The cemetery was on a sloping hill, encircled by a stone retaining wall and towering eucalyptus trees. Between the trees stretched a view of the Golden Gate Bridge, the blue waters of the bay and the rolling hills of the US mainland beyond. It was a picture-perfect view but held no interest for me. Though I had my head tilted in respect, I was peering from under my brows, watching. I didn’t doubt that there could be plain-clothed police officers out there somewhere, because it was standard practice at funerals of murder victims. Occasionally a killer liked to turn up at a funeral, mingle with the mourners and take perverted satisfaction from the grief they’d caused. Over the top of rows of headstones I didn’t see anyone suspicious, but then I didn’t have a full field of vision.
A small bowl holding earth was passed around. Yukiko was first to sprinkle dust on the coffin, as well as casting in a single lily she’d brought for just that purpose. Rink followed, then I took a pinch of dust and did the same. Once we had finished we moved away, with Rink still cradling his mom, and it was my first opportunity to scan the spac
e beyond the Spanish Revival-styled rostrum and up towards the entrance drive where we’d left the funeral cars. A couple of people were up there, but they could have been visitors to other graves showing us a few minutes’ respect by keeping their distance. We headed that way and as we approached the couple moved deeper into the cemetery. They were a middle-aged couple carrying a wreath and of no concern. Something else caught my eye though. A large saloon car stood idling on the road outside the front gate. Even from this distance I could make out the silhouette of a head turned our way, but nothing of the features.The last thing anyone wanted was violence at a funeral, but I wondered if this was Andrew’s killer. More than anything I wanted to slip away from Rink and Yukiko, and go over there and check. But I didn’t; for all I knew it was a cop scoping us out. I just lifted my head and stared at him. A hand came out of the front passenger window.

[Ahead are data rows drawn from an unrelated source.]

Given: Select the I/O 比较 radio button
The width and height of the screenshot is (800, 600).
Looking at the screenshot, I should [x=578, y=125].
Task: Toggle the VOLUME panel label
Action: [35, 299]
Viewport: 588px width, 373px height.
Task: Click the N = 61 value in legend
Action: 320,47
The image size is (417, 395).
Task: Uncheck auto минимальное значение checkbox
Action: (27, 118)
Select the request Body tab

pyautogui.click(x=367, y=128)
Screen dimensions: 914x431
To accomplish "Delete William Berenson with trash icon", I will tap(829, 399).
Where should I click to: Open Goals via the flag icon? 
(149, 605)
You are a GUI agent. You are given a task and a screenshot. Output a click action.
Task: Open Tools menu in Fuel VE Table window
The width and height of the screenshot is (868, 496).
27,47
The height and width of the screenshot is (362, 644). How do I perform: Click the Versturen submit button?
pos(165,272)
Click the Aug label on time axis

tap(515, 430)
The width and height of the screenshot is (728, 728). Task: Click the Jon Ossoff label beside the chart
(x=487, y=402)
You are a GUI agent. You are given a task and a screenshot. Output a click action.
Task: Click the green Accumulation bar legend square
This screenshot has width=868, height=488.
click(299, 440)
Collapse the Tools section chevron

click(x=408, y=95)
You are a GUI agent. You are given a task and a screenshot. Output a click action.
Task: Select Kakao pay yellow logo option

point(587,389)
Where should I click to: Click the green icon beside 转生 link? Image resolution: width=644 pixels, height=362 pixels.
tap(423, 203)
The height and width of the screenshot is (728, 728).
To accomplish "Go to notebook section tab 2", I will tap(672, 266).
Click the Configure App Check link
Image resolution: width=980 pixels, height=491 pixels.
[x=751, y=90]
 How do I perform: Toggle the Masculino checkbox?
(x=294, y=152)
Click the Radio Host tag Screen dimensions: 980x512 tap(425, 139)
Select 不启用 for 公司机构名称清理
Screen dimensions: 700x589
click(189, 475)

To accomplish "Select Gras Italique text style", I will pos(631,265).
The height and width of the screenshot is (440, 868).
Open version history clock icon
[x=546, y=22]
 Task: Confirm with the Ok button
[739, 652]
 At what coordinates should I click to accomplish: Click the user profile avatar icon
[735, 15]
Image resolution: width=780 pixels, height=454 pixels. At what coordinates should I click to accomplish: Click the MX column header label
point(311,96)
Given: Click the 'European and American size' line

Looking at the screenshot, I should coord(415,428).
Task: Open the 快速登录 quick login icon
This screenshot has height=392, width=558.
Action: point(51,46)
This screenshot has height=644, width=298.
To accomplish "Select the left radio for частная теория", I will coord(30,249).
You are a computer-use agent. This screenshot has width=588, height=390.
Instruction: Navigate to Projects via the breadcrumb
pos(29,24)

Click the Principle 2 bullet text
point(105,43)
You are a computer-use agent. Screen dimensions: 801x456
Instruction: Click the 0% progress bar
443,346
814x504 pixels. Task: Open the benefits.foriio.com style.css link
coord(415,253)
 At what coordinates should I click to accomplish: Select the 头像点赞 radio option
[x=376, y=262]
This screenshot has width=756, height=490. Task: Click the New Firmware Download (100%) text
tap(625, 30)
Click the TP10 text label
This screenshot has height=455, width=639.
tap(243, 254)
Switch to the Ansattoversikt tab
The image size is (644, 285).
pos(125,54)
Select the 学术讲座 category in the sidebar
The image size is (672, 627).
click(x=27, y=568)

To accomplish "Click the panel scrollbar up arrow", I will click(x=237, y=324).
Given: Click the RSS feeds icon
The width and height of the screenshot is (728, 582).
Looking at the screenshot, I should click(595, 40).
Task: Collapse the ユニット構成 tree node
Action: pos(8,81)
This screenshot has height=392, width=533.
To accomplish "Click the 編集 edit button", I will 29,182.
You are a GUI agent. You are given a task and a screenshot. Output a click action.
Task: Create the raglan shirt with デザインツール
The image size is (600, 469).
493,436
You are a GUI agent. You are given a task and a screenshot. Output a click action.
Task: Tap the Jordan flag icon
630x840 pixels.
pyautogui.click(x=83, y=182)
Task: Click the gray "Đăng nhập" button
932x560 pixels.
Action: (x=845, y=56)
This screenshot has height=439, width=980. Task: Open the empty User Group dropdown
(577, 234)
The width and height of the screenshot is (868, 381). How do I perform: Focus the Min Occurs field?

I didn’t flinch; it was empty, I could tell. The hand furled into a fist and knocked a short rhythm against the door. Then the engine roared and the saloon car peeled away from the entrance and took off at speed.
‘Who was that?’
Rink had come silently to my shoulder. His mom was in the capable hands of her two lady friends, blissfully ignorant of what had just happened as she accepted their hugs and condolences.
‘I was just wondering the very same thing,’ I said.
‘You think it was Chaney?’
‘No.’ I’d credited Sean Chaney with more intelligence than this. From the way we handled him on the BART carriage he must have realised he was wholly outclassed. I was confident that he hadn’t run to the police to complain about us, because he would have had to come clean about why he’d made an enemy of us. He was a mug, but not an idiot.